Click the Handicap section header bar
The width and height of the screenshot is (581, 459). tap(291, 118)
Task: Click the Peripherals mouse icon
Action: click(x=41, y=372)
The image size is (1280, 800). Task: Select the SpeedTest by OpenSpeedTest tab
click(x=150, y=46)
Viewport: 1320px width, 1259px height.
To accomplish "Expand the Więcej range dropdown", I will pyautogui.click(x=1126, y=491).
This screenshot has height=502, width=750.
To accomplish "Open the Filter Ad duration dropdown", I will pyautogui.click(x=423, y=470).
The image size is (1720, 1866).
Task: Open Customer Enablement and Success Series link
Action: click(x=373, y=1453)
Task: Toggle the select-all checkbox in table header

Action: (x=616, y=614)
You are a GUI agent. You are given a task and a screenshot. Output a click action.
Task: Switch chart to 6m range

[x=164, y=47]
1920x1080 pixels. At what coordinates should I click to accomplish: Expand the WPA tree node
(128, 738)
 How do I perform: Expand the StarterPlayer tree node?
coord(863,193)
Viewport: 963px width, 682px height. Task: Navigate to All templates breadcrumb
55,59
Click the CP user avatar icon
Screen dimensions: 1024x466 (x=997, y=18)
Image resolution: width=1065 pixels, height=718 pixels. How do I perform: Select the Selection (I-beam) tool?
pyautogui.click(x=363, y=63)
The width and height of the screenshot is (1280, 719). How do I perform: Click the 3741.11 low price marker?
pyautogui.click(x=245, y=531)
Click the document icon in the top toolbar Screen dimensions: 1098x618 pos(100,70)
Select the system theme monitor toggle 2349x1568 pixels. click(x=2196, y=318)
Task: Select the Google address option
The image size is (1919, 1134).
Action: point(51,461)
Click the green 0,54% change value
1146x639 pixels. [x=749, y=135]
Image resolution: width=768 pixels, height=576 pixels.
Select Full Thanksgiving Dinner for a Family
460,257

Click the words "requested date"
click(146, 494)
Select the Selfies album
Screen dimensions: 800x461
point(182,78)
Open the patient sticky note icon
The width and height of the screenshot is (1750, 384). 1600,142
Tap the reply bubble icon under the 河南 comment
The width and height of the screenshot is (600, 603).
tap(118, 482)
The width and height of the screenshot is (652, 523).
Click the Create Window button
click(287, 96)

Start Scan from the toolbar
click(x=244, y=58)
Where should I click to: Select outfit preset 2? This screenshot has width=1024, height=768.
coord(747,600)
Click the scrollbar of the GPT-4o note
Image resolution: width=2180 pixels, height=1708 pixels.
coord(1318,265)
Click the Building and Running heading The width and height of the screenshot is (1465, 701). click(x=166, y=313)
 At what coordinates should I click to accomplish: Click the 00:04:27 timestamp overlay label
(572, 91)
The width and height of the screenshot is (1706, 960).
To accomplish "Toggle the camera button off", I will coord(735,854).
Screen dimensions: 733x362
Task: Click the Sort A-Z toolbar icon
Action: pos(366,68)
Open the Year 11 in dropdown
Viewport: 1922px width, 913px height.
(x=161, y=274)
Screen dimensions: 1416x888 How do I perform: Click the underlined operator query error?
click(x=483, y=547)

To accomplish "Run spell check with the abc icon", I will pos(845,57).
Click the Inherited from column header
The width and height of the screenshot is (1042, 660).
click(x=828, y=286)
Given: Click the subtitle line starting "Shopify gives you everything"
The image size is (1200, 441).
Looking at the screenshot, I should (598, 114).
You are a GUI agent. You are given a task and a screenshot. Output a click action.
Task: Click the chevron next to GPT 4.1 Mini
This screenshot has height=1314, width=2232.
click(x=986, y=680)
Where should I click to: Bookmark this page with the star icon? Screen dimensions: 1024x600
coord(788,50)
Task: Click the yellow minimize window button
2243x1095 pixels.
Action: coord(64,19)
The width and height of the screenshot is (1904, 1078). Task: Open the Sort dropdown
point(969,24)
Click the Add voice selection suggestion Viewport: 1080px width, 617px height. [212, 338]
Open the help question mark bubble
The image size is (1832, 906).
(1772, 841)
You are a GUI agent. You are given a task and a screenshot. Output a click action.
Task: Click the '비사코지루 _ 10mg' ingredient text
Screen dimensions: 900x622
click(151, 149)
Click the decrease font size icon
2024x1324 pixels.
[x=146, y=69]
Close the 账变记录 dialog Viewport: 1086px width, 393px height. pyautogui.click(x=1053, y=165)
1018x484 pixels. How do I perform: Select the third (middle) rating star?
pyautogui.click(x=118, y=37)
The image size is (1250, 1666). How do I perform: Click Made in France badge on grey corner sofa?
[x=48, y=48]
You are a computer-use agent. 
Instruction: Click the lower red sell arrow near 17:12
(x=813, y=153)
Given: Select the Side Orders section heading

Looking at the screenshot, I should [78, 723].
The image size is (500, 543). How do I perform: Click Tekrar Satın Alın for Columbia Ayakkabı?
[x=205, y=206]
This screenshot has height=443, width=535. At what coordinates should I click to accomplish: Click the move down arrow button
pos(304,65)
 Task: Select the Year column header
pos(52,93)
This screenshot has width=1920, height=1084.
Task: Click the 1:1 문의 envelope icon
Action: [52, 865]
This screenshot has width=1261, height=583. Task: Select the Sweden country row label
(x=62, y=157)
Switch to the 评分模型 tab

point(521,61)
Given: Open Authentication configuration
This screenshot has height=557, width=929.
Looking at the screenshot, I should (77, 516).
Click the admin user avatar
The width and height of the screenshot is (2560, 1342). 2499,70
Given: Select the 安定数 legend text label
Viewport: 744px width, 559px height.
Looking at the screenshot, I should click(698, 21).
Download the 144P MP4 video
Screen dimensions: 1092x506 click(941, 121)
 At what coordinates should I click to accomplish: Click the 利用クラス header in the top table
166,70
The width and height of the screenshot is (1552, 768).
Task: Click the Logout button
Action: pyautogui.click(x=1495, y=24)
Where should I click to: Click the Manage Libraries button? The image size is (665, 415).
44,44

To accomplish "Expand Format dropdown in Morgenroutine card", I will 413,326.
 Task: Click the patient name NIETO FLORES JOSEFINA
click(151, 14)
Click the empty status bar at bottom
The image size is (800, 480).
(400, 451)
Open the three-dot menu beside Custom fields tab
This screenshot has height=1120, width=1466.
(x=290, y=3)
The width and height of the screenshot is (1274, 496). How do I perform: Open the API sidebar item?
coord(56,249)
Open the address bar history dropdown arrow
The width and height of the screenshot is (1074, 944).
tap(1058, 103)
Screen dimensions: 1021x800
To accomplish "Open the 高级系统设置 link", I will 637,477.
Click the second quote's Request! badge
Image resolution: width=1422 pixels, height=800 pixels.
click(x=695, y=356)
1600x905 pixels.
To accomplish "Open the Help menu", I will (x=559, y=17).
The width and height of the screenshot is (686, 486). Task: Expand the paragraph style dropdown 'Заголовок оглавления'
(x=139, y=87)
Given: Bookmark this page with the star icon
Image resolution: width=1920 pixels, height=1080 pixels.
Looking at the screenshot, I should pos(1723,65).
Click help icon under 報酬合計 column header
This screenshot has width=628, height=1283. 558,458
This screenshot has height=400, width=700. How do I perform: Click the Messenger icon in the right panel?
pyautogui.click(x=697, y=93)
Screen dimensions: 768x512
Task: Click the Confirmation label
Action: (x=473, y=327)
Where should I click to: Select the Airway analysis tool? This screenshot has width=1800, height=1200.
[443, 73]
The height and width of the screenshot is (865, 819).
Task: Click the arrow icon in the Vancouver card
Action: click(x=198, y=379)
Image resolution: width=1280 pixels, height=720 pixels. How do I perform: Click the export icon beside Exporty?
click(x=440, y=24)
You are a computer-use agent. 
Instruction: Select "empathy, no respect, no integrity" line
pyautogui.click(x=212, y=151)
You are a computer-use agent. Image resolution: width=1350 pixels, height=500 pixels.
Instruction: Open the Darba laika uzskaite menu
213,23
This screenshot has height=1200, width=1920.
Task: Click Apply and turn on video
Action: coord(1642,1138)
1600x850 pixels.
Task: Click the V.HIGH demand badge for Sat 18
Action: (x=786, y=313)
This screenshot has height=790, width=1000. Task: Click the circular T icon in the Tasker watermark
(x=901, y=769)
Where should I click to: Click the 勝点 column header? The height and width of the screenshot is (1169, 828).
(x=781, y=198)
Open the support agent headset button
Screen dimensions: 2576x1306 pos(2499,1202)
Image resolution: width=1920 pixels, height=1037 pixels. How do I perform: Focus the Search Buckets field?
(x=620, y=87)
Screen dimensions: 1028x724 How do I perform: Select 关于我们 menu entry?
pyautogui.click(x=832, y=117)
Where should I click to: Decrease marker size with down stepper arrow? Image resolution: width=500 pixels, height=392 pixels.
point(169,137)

TO DO:
Repeat the rows above verbatim, starting with the line containing "The width and height of the screenshot is (652, 523)." and ending with the line containing "click(x=244, y=58)".

TASK RESPONSE:
The width and height of the screenshot is (652, 523).
Click the Create Window button
click(287, 96)

Start Scan from the toolbar
click(x=244, y=58)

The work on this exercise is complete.